Любого, дерзнувшего бы так заговорить с таном где-нибудь в Хедебю или Химинвагаре, не говоря уж о землях ярлов, танов и бондов, Хаген просто разрубил бы одним ударом от плеча до поясницы; но здесь… Ученик Хедина лишь молча пожал плечами и сделал добрый глоток оказавшегося превосходным пива. Однако Бран продолжал молча ждать, явно не удовлетворившись этим.
– Я давно знаю почтенного Хрофта, – произнёс Хаген. – И совсем недавно мне случилось побывать у него вновь. Он рассказал мне о пробудившемся Псе и посоветовал обратиться к тебе. Неужели он мог ошибиться?
– Да нет, конечно же, нет, – успокаивающе вытянул руку Бран. – Просто далеко не каждому открыта дорога к Хрофтову жилью… вот я и спросил, так что ты не серчай.

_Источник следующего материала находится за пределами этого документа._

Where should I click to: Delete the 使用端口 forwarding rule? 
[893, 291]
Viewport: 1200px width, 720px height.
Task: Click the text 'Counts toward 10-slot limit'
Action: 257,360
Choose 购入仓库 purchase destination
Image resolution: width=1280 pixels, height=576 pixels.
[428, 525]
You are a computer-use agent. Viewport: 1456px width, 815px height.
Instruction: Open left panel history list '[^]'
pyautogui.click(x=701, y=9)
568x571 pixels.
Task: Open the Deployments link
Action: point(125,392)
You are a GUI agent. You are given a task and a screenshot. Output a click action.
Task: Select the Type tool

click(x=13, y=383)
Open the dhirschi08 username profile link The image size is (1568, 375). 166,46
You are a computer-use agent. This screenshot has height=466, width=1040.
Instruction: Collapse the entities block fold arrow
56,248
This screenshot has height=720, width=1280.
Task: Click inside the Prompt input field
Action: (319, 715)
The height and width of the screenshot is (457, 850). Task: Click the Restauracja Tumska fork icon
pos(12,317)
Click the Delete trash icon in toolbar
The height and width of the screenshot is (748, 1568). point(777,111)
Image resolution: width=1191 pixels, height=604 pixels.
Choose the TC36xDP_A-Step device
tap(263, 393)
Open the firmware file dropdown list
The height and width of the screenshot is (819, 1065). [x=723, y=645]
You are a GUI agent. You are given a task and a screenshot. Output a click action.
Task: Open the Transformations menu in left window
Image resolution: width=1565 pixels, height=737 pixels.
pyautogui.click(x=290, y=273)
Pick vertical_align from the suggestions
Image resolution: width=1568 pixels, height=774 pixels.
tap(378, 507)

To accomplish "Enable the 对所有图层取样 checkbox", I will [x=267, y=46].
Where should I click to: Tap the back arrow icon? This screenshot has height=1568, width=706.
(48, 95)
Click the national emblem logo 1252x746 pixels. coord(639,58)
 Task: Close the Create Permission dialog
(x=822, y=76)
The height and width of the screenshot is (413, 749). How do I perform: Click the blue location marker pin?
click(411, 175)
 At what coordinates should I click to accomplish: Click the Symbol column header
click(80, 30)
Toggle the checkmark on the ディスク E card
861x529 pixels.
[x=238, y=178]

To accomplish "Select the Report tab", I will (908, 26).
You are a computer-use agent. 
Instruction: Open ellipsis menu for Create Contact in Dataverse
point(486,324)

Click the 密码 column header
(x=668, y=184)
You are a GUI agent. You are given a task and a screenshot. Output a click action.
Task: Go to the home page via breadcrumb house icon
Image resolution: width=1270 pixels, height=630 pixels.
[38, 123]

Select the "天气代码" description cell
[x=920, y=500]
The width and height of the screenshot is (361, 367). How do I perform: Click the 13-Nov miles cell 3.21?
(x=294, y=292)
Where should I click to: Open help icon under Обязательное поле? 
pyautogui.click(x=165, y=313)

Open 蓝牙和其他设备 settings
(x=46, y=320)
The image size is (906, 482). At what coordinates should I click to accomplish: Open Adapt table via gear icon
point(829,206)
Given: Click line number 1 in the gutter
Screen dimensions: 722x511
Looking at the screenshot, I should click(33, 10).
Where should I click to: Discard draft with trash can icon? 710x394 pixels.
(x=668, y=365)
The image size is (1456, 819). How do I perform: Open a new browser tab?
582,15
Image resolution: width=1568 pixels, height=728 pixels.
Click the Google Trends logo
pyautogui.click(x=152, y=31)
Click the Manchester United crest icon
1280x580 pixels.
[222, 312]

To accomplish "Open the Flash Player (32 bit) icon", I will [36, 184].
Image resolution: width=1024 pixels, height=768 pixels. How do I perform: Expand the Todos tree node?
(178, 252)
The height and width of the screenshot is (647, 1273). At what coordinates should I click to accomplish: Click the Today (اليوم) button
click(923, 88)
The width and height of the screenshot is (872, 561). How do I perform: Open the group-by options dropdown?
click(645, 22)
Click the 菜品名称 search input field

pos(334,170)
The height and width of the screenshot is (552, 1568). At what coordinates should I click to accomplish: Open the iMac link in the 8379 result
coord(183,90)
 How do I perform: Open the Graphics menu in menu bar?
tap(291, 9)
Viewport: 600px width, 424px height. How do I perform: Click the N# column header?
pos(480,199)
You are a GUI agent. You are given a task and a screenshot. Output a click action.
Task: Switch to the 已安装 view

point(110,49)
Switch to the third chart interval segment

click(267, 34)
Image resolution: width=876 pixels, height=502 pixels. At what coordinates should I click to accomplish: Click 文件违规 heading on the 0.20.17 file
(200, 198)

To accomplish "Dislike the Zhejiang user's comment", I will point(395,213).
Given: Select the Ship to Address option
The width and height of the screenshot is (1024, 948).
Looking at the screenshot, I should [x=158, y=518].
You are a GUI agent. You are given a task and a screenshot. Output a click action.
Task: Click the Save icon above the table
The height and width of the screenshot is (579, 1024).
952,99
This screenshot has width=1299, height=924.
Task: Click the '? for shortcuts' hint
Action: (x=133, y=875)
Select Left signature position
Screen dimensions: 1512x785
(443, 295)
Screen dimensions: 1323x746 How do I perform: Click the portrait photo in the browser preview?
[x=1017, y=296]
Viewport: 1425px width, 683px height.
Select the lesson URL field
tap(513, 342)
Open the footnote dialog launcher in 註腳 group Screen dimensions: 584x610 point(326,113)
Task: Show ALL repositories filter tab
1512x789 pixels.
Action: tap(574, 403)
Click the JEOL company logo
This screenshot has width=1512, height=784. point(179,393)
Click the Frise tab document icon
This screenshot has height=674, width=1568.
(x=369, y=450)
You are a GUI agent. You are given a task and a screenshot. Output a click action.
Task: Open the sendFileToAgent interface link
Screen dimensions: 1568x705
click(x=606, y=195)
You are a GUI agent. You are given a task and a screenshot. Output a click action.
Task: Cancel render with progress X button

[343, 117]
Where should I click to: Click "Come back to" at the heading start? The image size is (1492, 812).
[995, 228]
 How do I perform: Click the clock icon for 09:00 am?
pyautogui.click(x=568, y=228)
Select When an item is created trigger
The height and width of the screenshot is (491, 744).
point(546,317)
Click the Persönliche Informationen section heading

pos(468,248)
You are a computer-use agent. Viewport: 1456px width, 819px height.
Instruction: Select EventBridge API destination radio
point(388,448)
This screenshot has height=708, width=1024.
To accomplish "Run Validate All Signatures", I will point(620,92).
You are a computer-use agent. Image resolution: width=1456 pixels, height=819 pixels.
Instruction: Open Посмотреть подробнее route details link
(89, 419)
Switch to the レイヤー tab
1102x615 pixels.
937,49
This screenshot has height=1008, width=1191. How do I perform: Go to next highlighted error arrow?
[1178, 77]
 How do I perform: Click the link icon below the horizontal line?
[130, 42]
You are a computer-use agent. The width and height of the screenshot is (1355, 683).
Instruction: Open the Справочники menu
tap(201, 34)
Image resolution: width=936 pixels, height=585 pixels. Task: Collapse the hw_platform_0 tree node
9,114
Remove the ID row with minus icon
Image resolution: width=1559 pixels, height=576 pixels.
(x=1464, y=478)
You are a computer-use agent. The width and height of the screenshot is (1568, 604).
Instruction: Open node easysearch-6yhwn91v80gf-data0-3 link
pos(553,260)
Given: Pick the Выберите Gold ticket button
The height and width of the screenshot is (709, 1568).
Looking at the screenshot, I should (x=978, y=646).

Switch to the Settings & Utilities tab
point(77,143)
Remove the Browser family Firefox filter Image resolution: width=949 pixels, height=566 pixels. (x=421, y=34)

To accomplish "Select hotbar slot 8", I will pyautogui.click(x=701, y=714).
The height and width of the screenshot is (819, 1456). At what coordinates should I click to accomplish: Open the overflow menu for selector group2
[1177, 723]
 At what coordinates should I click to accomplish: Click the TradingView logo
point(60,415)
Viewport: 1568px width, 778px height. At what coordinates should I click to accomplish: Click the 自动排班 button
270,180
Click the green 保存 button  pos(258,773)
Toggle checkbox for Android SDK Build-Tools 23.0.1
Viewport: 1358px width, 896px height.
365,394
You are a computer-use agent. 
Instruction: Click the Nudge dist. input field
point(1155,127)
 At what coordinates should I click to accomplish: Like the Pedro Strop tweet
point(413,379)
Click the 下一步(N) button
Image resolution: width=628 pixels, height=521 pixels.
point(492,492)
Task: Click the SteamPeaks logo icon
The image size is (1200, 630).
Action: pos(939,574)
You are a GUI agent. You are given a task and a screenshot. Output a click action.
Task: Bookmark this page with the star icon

– А ты сам бывал у него? – в свою очередь переходя в наступление, в упор спросил Хаген.
– Бывал… – отозвался Бран и в свою очередь омочил в пиве усы. Распространяться на эту тему он не стал и, прежде чем Хаген задал ещё вопрос, заговорил сам:
– К Псу идти, конечно, надо… это будет славный поход! – Он коротко засмеялся. – Ладно, тан Хаген! Странный ты человек, и не понял я тебя до конца – ну да ничего. Ты хоть и молод, но, я вижу, в переделках побывал; так что, с лесной помощью, доведу я тебя до Гнипахеллира – а там видно будет. По рукам?
– Доведёшь до Гнипахеллира, а что дальше? – пристально глядя на Сухую Руку, произнёс Хаген. – С Псом я управлюсь сам, а как насчёт обратной дороги?
– Ох, не веришь ты людям, – потемнел лицом Бран. – Я ж сказал тебе – там видно будет! Не очень Лес любит, когда его Коридорами вперёд-назад шастают, как до колодца!
Этого Хаген не знал.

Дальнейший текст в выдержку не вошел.